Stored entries
**********

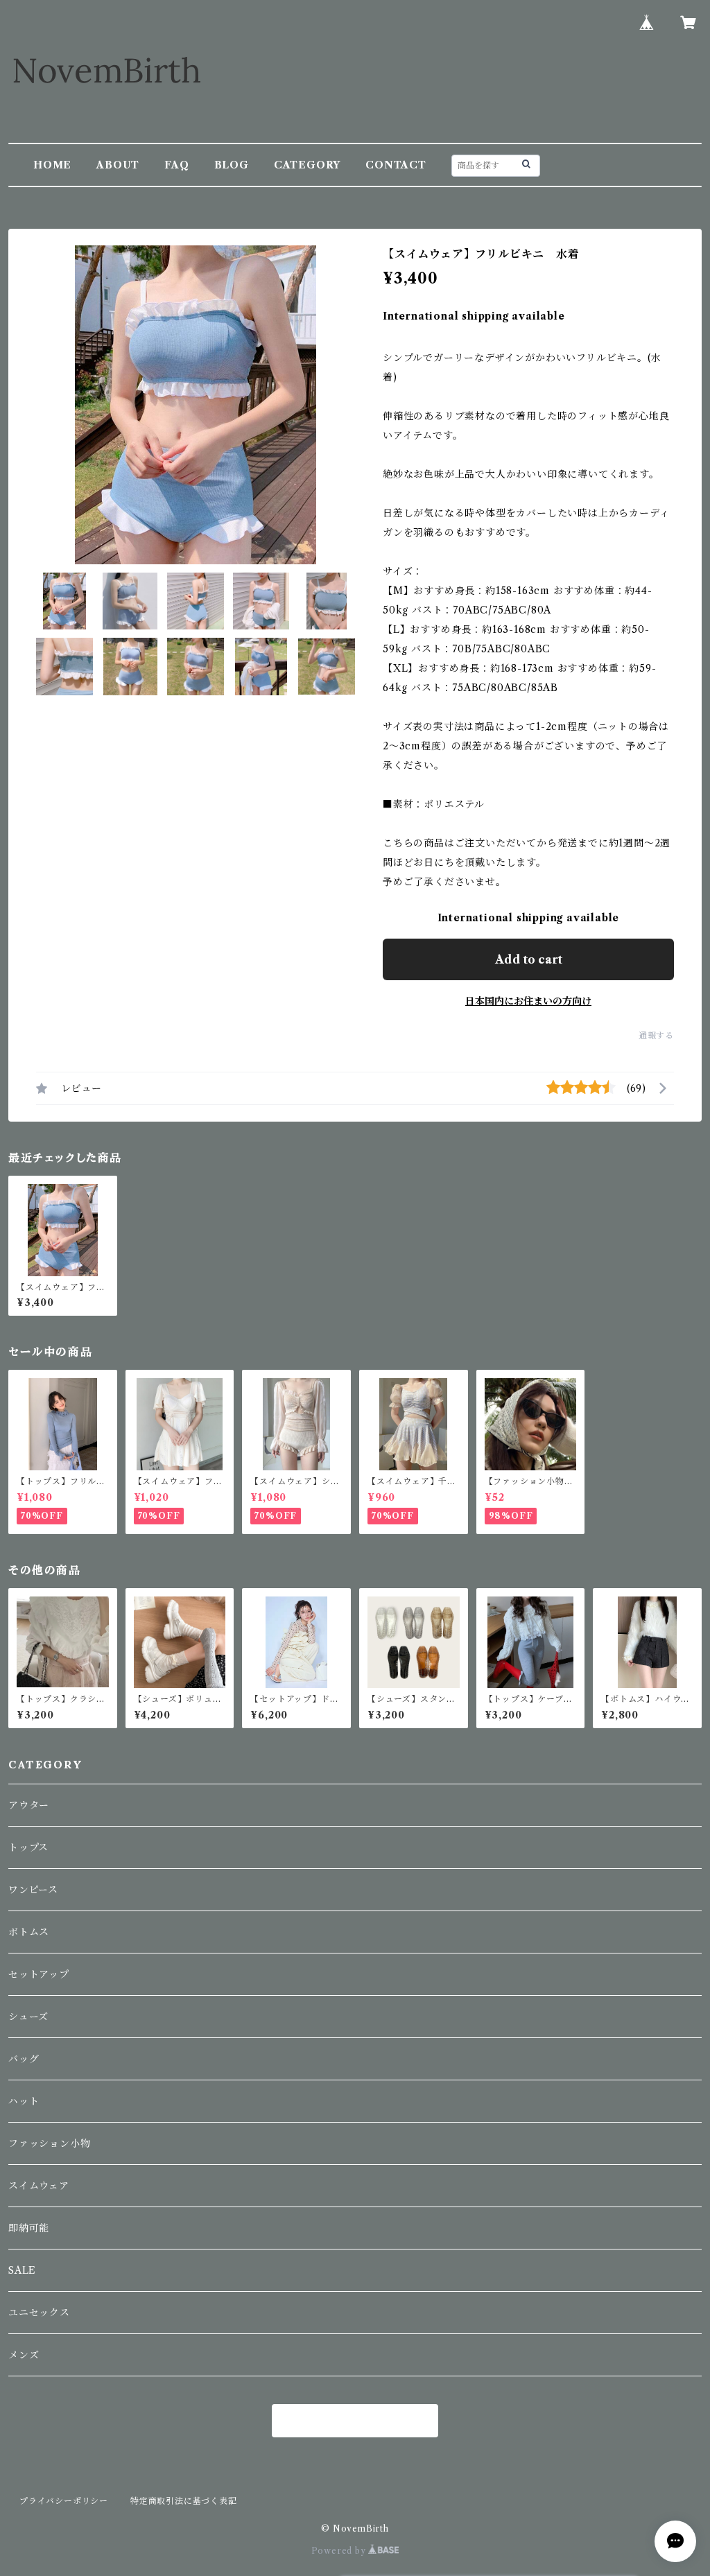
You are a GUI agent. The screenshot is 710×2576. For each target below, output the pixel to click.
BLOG (231, 165)
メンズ (23, 2355)
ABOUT (117, 165)
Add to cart (528, 959)
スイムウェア (38, 2185)
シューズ (28, 2016)
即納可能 (28, 2228)
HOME (52, 165)
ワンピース (33, 1889)
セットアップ (38, 1974)
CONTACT (395, 165)
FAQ (176, 165)
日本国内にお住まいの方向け (528, 1001)
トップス (28, 1847)
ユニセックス (39, 2312)
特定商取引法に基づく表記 (183, 2501)
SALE (22, 2270)
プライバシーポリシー (63, 2501)
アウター (28, 1805)
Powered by (340, 2550)
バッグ (23, 2059)
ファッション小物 (49, 2143)
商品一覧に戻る (355, 2421)
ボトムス (28, 1932)
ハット (23, 2101)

**********

» About this task
Your output must contain exactly the lines from the one containing "Add to cart (528, 959)" to the final line of the data above, and no other text.

» Task result
Add to cart (528, 959)
スイムウェア (38, 2185)
シューズ (28, 2016)
即納可能 (28, 2228)
HOME (52, 165)
ワンピース (33, 1889)
セットアップ (38, 1974)
CONTACT (395, 165)
FAQ (176, 165)
日本国内にお住まいの方向け (528, 1001)
トップス (28, 1847)
ユニセックス (39, 2312)
特定商取引法に基づく表記 (183, 2501)
SALE (22, 2270)
プライバシーポリシー (63, 2501)
アウター (28, 1805)
Powered by (340, 2550)
バッグ (23, 2059)
ファッション小物 (49, 2143)
商品一覧に戻る (355, 2421)
ボトムス (28, 1932)
ハット (23, 2101)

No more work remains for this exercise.